— begin SOURCE PASSAGE —

You are viewing a plain text version of this content. The canonical link for it is here.
Posted to issues-all@impala.apache.org by "Wenzhe Zhou (Jira)" <ji...@apache.org> on 2021/03/25 06:05:00 UTC

[jira] [Commented] (IMPALA-10607) TestDecimalOverflowExprs::test_ctas_exprs failed in S3 build

    [ https://issues.apache.org/jira/browse/IMPALA-10607?page=com.atlassian.jira.plugin.system.issuetabpanels:comment-tabpanel&focusedCommentId=17308405#comment-17308405 ] 

Wenzhe Zhou commented on IMPALA-10607:
--------------------------------------

When tried to read the table after CTAS failed, got following error "Query aborted:Parquet file s3a://impala-test-uswest2-1/test-warehouse/test_ctas_exprs_7304e515.db/overflowed_decimal_tbl_1/b74f0ce129189cf1-4c3c5bd600000000_1609291350_data.0.parq has an invalid file length: 4".  The query ended up with a corrupt table on S3 when the CTAS  finished with error. It seems the Parquet file is not finalized on S3 when the query was aborted. 

That sounds like a bug. It's low priority since the table isn't expected to have meaningful contents anyways.

Before the patch for IMPALA-10564 was merged, CTAS with selection from other source table (for example, create table t11 as select id, cast(a*b*c as decimal (28,10)) from t10) fails when there is decimal overflow. Verified that we got same error on S3 when tried to access the table after CTAS failed. So this is NOT a new issue.

When HdfsParquetTableWriter::AppendRows() return an error,  HdfsTableSink::WriteRowsToPartition return error without calling 

HdfsTableSink::FinalizePartitionFile() so that HdfsParquetTableWriter::Finalize() is not called. This could cause data file corruption. It's tricky to fix the issue. If HdfsParquetTableWriter::Finalize() is called, NULL will be wrote to table. But we don't expect to insert into the table.

— end SOURCE PASSAGE —
— begin DATA BLOCK —

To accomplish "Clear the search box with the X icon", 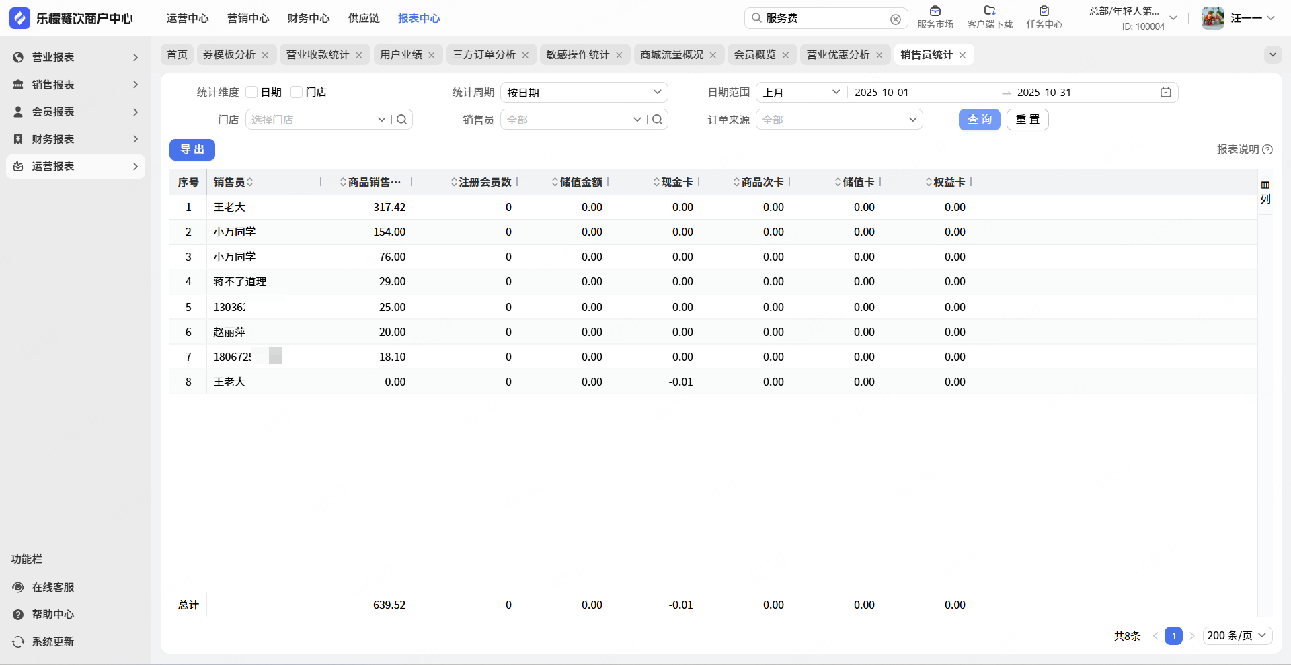I will coord(896,19).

— end DATA BLOCK —

▶ [WHAT IS ASKED]:
[1] In the Jira comment, what invalid file length was reported for the Parquet file when reading the table after the CTAS failed?
[2] Condense the paragraph of the Jira comment beginning "Before the patch for IMPALA-10564" into a short bulleted list that keeps its main facts.

▶ [ANSWERS TO THE TASKS]:
[1] 4

[2]
- Before the IMPALA-10564 patch was merged, a CTAS that selects from another source table failed on decimal overflow. One case is create table t11 as select id, cast(a*b*c as decimal (28,10)) from t10.
- Accessing the table on S3 after that CTAS failed produced the same error.
- The issue is therefore not new.